Sociability • Social Virtues
How to Be a Good Teacher
A discussion of how to be a good teacher sounds a little narrow – and probably not very relevant to most of us. Few of us want to be a school teacher, instructing children in some narrow academic subject or other, which is what we overwhelmingly associate with the word ‘teacher’, the person in a rather frayed jacket in front of the class, the type who bored us rigid for long stretches of our early years.
However, teaching is far from being something that we only need to learn if we’re contemplating a career in education. Considered properly, teaching – by which we mean, the vital business of getting an important idea from one mind into another – is one of the most crucial life skills that any of us ever require. Every one of us, whatever our occupation, needs to become a good teacher, for our lives constantly require us to deliver crucial information with grace and effectiveness into the deep minds of others.
We can admit – quite candidly – that most of us have probably started off by being quite bad teachers. This is nothing to be ashamed of, like most things, teaching can, and must be learnt. What, then, are some of the prerequisites of the good teacher? Here is a start to the list:
1. The good teacher never blames another person for not already knowing
It seems paradoxical – once it is pointed out. But the truth is we often get very annoyed by the fact that another person doesn’t know something yet – even though we have never actually told them what it might be.
Certain ideas can seem so important to us, we simply can’t imagine that others don’t already know them. We suspect they may be deliberately upsetting us by pretending not to have a clue.
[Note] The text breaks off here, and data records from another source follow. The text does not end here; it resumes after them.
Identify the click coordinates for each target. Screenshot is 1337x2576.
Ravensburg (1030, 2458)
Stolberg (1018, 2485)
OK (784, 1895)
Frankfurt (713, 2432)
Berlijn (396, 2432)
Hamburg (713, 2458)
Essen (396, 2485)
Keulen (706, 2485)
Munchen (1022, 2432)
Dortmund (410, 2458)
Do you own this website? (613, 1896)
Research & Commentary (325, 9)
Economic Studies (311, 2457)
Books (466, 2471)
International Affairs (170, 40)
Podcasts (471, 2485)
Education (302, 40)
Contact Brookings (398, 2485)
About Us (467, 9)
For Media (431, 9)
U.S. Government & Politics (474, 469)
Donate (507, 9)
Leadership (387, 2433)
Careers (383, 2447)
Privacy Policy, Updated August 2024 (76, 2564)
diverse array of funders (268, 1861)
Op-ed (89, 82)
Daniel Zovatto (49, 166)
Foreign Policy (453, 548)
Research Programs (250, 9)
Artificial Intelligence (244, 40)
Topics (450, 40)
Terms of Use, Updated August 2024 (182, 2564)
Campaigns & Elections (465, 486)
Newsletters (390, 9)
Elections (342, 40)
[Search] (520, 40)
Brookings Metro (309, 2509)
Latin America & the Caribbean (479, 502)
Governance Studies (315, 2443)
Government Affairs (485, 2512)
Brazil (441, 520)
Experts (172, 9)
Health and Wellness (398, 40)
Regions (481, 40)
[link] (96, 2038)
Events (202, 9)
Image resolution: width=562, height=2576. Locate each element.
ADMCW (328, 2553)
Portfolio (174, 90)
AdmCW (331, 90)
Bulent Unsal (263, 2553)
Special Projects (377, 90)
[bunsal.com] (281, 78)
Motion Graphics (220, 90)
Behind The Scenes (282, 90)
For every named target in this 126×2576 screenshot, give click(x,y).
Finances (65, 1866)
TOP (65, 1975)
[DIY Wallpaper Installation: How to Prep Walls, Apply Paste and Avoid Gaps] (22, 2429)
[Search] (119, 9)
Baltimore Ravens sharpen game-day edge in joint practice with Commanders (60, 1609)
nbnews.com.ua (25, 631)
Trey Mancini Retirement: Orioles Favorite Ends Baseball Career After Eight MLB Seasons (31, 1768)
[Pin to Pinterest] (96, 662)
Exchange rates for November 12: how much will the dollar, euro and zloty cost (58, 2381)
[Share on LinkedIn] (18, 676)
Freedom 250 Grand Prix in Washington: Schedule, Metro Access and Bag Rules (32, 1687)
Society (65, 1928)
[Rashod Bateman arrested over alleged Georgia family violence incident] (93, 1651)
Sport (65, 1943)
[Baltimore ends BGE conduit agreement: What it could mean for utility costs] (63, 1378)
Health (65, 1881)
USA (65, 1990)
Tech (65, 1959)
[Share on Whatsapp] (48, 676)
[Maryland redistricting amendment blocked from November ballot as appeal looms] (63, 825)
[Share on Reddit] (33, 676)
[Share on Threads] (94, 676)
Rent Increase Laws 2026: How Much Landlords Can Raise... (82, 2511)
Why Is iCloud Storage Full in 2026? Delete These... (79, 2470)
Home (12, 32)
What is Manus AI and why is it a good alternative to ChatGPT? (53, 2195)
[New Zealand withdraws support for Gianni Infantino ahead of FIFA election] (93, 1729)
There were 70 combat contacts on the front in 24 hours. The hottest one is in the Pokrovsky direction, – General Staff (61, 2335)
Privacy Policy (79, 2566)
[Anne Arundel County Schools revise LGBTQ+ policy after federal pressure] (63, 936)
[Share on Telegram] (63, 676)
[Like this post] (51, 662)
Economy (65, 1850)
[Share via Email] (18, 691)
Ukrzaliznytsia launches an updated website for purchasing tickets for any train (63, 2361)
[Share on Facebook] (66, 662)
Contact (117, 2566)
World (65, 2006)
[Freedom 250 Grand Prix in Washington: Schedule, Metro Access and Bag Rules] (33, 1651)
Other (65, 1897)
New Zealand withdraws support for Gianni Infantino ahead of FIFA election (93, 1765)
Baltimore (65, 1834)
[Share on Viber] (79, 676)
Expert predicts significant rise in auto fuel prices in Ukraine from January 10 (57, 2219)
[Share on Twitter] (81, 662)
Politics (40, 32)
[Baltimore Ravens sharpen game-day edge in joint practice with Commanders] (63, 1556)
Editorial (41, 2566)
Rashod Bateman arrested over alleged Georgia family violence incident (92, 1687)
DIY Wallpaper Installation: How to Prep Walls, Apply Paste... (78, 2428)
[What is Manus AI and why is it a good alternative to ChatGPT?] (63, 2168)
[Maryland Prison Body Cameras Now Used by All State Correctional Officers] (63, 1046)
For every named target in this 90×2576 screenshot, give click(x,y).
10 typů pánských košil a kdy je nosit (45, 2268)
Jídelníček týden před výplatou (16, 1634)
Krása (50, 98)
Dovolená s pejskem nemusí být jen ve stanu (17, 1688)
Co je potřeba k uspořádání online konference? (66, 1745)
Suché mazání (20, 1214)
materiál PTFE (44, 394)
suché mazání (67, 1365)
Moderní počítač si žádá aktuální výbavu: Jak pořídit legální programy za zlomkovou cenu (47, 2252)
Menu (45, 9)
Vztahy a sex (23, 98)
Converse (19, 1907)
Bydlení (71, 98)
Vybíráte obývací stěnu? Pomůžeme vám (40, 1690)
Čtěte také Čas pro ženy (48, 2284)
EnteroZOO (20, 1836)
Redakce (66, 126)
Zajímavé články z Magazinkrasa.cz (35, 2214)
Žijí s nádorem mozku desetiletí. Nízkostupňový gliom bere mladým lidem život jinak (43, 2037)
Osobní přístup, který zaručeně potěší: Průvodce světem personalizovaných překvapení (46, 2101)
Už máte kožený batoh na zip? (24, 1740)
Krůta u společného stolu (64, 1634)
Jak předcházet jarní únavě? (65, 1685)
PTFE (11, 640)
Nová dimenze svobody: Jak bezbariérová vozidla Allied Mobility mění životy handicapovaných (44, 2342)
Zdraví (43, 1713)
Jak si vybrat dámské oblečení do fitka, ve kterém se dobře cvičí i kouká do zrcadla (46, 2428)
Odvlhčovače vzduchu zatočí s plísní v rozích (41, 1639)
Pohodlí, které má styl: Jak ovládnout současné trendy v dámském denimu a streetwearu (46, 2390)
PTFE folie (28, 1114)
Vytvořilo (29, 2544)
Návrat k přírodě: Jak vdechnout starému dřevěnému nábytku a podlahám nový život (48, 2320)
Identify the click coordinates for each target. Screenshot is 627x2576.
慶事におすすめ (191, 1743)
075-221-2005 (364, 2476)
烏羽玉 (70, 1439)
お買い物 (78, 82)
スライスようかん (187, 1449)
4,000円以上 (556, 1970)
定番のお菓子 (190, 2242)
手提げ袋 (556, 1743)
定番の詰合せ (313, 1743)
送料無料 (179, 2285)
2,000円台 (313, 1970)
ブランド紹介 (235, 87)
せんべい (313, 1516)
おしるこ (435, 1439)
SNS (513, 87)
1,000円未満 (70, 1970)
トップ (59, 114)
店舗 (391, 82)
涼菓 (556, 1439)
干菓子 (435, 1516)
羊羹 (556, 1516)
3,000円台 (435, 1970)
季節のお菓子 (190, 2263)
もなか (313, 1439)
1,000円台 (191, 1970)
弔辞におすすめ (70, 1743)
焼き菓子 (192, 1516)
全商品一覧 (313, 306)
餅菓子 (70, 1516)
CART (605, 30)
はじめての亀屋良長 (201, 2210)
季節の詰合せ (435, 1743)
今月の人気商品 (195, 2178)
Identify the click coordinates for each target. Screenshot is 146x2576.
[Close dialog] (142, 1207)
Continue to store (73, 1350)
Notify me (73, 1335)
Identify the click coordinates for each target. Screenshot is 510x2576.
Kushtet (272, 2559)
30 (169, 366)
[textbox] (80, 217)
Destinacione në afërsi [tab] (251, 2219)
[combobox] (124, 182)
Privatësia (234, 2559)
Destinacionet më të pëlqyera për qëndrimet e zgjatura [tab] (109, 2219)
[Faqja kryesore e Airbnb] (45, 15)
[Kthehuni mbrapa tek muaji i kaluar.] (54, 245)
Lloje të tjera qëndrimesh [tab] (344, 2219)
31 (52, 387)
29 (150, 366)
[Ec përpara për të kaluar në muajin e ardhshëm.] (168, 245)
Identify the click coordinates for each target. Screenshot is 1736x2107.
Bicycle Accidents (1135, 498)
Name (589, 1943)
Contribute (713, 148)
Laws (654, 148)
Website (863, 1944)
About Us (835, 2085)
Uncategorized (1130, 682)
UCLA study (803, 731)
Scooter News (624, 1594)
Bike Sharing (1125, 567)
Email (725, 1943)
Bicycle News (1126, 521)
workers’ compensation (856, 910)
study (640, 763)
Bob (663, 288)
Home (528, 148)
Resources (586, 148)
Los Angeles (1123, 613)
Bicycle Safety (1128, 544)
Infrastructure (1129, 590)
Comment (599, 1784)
This attitude makes it unlikely that what we actually have to teach will make its way successfully into the unfortunate other person’s head.
Good teaching starts with the idea that ignorance is not a defect of the individual we’re instructing: it’s the consequence of never having been properly taught. So the fault, rightly, really only ever belongs with the people who haven’t done enough to get the needed ideas into others’ heads: in other words, with you.
2. Good teachers don’t get angry
The more we need other people to know something, the less we may be able to secure the calm frame of mind which is indispensable if we are to have a chance of conveying it to them effectively. The possibility that they won’t quickly understand something that matters immensely to us can drive us into an agitated fury, which is the very worst state in which to conduct any lesson.
By the time we’ve started to insult our so-called pupil, to call them a blockhead or a fool, the lesson is quite plainly over. No one has ever learnt anything under conditions of humiliation.
Paradoxically, the best sort of teachers can bear the possibility that what they have to teach will not be understood. It is this slightly detached, slightly pessimistic approach that stands the best chance of generating the relaxed frame of mind essential to successful pedagogy.
3. Good teachers can admit they don’t know lots of things
It’s pretty humiliating to be in the learning position. Someone else has information you don’t. That can be so irritating, the person learning may shut their ears and hate the alleged superiority of the one in the teaching role.
That’s why another fundamental skill of the good teacher is to admit that they are, in most areas of life, pretty ignorant and stupid. This might seem to undermine their authority. Far from it; it creates an atmosphere of goodwill and modesty which puts the pupil at ease. They might not know this particular thing that’s being taught but they are, overall, not inferior to the teacher – and so they can dare to face up to their ignorance in a given area and submit to the discipline of having it nicely corrected.
4. Good teachers pick their moments
As bad teachers, we tend automatically to try to teach a lesson at the moment the problem arises, rather than selecting a time when it is most likely to be attended to properly.
Crises aren’t the best times for a lesson. We might have to wait a long time, three days after an argument for example, in order to pick just the opportune occasion to deal with its underlying dynamics. When our partner is stacking the dishwasher and humming a song might be wisest moment cheerfully and innocently to refer back to something that truly maddened us a little while back, but over which we were – at the time – sagely silent.
As we’re beginning to see, the more desperate we feel inside, the less likely we are to get through to others effectively. It is deeply unfortunate that we typically end up addressing the most delicate and complex teaching tasks just when we feel most irritated and distressed. We suffer from a panicked feeling that if we don’t jump on this right now, an issue is going to go on and on unchecked forever. Precisely not. We should be more confident that not jumping on an issue is what is in fact going to allow us to fix it properly a little way down the line.
5. Good Teachers are also Good Students
Good teachers know that everyone has a lot to learn and everyone has something important to impart to others. We should never get incensed if someone is trying to teach us something and snap back, ‘I wanted you to like me just as I am’. Only a perfect being would be committed to staying just as they are. For all the rest of us, good learning and teaching are the only ways we’ll ever be able to progress and that’s why we should welcome them as the gifts they truly are.